His next work, Towards the Only Metaphor (1935) is perhaps less speculative, and contains more belletristic detail. Its title reveals Szentkuthy’s desperate tenacity in his aim as an artist to capture and condense totality in its most essential form.

There is an impenetrable, desperate difference between my thoughts and my writing. Late in the night I walk hurriedly among the trees of Mount St. Gerard: there are thousands of sensitive impressions, thousands of metaphors and logical flashes of inspiration. I experience the whole gamut of ethos, I play long parts in tragedy and comedy, I plan murders, I offend lovers, I create rich parents, I outline theories, and when I return home, when I take up the pen, I have in my hands the most unfamiliar, the most deceptive, the most ineffectual clichés.
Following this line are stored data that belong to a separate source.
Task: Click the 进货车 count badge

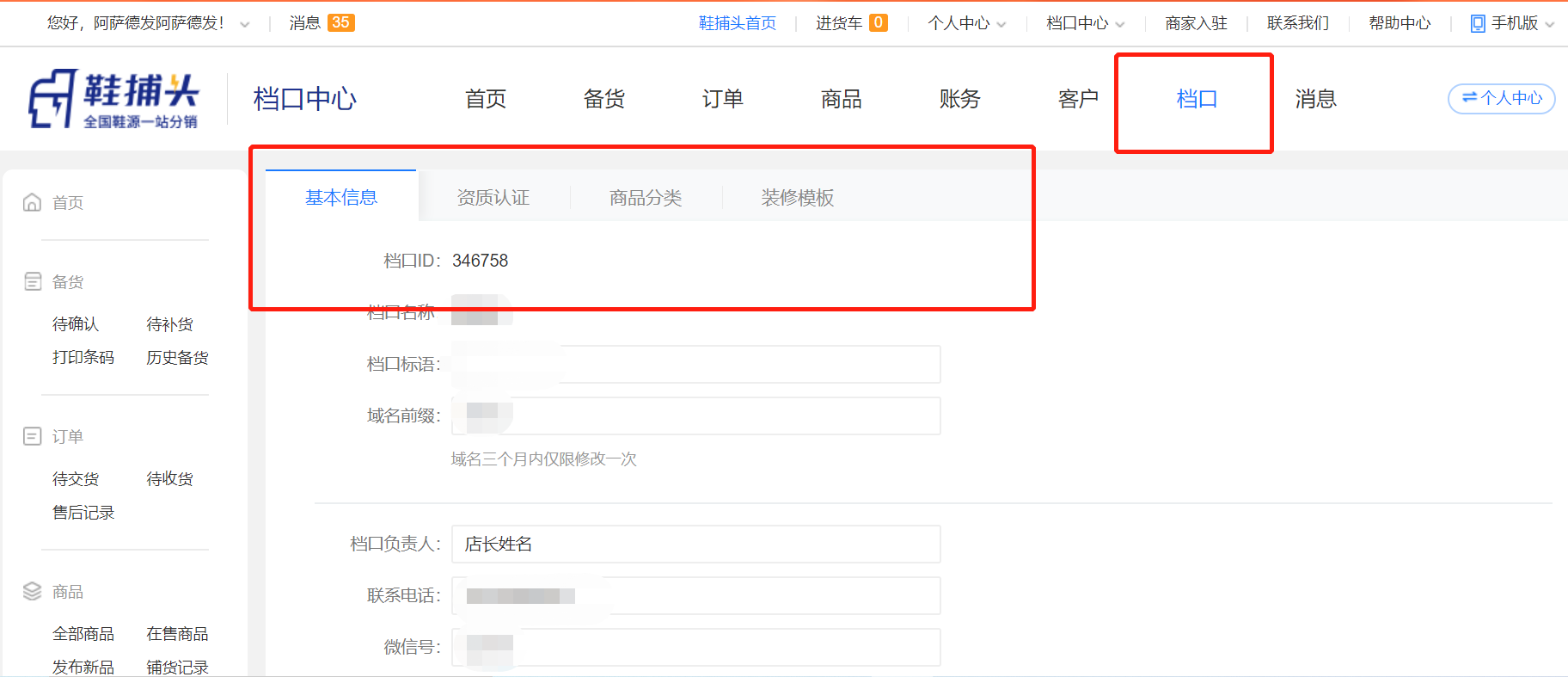Action: pos(878,23)
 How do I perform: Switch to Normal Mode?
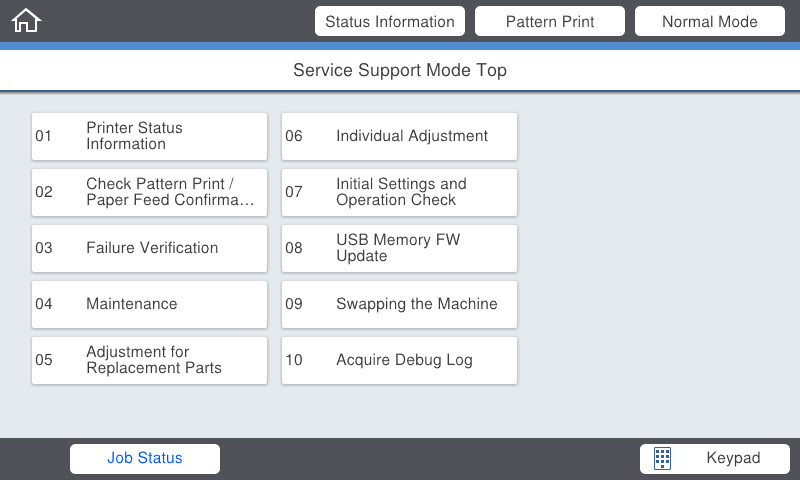[709, 21]
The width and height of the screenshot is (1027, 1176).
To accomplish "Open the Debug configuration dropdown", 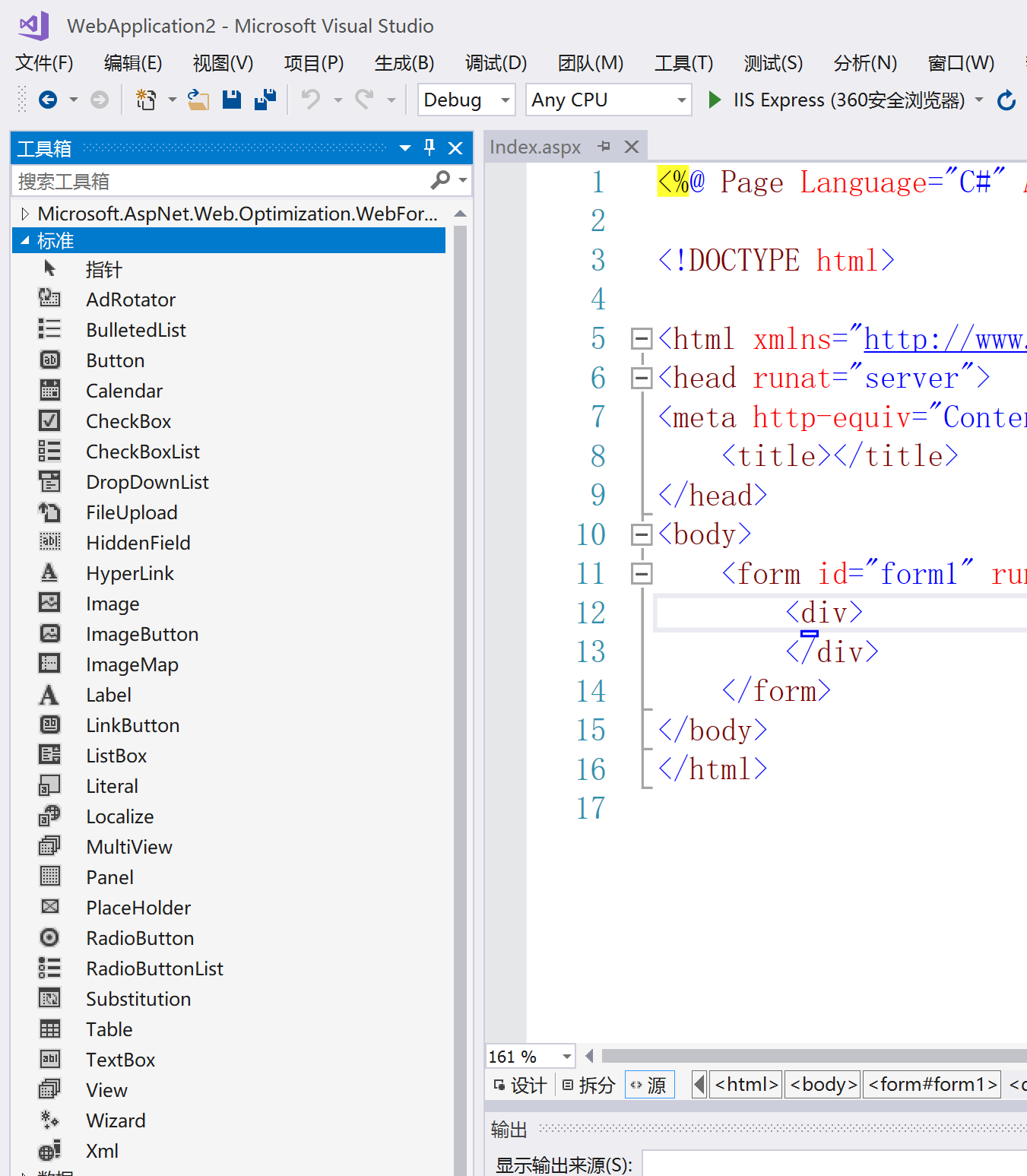I will [x=466, y=100].
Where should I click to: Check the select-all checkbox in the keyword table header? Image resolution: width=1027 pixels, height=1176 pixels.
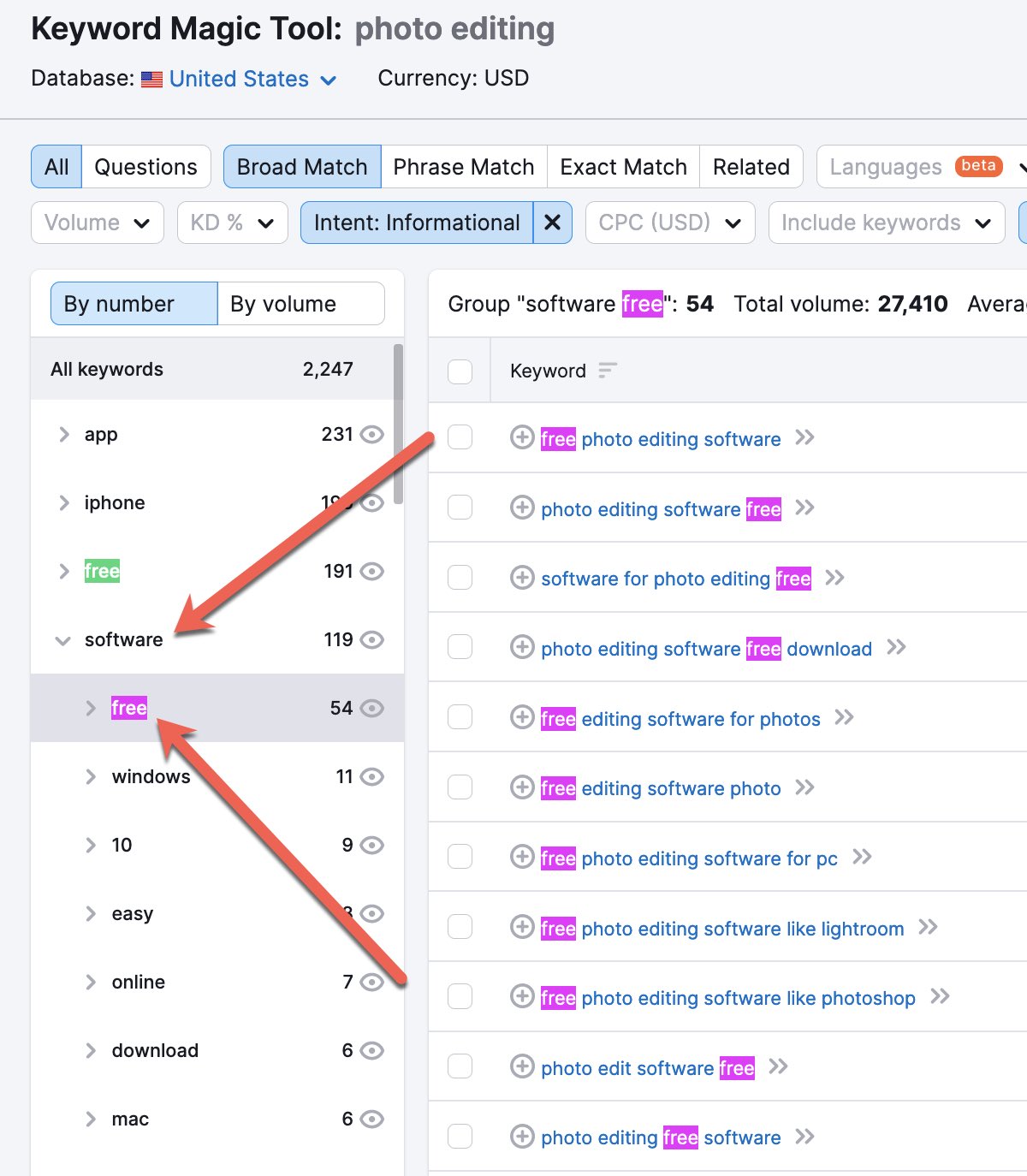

Szentkuthy seems to have found a reassuring solution to his perplexing artistic dilemma in his monumental Breviary of St Orpheus (so far: 8 pts., 1939-74), in which, Orpheus, the symbol of human intellect, ‘submerges’ in history and culture in order to experience the timeless aspects of human existence. Szentkuthy, like many of his contemporaries, was silenced by the Rákosi regime, and reappeared on the literary scene only in the 1960s. For a time he seems to have abandoned St Orpheus and published novels about great creative artists, like Mozart (Divertimento, 1957), or Goethe (Face and Mask,1962). These novels, like his short stories (Angelic Gigi! 1966) contain the final residue of his ambitious experiments, brilliant intellectualism, and youthful playfulness, and they are not entirely free of snobbery and mannerism.